Your transport layer is responsible for routing: when the sender calls the FnMut with (member_id, bytes), you deliver bytes to the instance running with that __cluster_self_id.

Cluster → Process (m2o)

When a cluster sends to a process, the sender's EmbeddedNetworkOut fields are untagged FnMut(Bytes) since each cluster member just sends its own data:

pub mod m2o_sender {
pub struct EmbeddedNetworkOut<F: FnMut(Bytes)> {
pub data: F,
}
}

The receiving process's EmbeddedNetworkIn fields become Stream<Item = Result<(TaglessMemberId, BytesMut), io::Error>> — each incoming message is tagged with the sender's member ID:

pub mod m2o_receiver {
pub struct EmbeddedNetworkIn<S: Stream<Item = Result<(TaglessMemberId, BytesMut), io::Error>> + Unpin> {
pub data: S,
}
}

Your transport layer must tag each incoming message with the TaglessMemberId of the cluster member that sent it.

Cluster → Cluster (m2m)

When a cluster sends to another cluster, both sides are tagged.

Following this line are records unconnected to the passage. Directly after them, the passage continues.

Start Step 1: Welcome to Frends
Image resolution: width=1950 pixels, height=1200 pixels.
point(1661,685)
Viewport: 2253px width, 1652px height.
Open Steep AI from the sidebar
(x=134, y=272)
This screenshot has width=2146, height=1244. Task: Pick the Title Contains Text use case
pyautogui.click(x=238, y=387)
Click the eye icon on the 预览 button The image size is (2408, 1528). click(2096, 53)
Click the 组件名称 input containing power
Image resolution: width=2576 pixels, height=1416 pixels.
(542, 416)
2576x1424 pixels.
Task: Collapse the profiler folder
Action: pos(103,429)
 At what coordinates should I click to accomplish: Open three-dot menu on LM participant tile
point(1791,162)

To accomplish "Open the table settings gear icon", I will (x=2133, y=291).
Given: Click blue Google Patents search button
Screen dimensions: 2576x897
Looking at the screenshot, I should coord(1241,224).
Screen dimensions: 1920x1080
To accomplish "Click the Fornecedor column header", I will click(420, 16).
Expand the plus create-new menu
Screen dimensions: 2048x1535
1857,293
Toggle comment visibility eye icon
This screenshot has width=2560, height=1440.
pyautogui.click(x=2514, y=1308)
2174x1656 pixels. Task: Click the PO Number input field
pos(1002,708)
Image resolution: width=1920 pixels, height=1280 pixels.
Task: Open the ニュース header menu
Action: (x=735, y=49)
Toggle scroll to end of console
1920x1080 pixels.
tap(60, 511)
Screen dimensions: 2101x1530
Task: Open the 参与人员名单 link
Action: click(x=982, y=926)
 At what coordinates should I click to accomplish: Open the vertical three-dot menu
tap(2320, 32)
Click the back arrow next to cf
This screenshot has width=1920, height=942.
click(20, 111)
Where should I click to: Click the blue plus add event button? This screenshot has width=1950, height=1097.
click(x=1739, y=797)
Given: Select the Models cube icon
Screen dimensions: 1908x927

The sender's EmbeddedNetworkOut fields are FnMut((TaglessMemberId, Bytes)) (tagged with the target member ID):

pub mod m2m_sender {
pub struct EmbeddedNetworkOut<F: FnMut((TaglessMemberId, Bytes))> {
pub data: F,
}
}

The receiver's EmbeddedNetworkIn fields are Stream<Item = Result<(TaglessMemberId, BytesMut), io::Error>> (tagged with the source member ID):

pub mod m2m_receiver {
pub struct EmbeddedNetworkIn<S: Stream<Item = Result<(TaglessMemberId, BytesMut), io::Error>> + Unpin> {
pub data: S,
}
}

Your transport layer must handle both directions: route outgoing (target_id, bytes) to the correct destination member, and tag incoming messages with the source_id of the sender.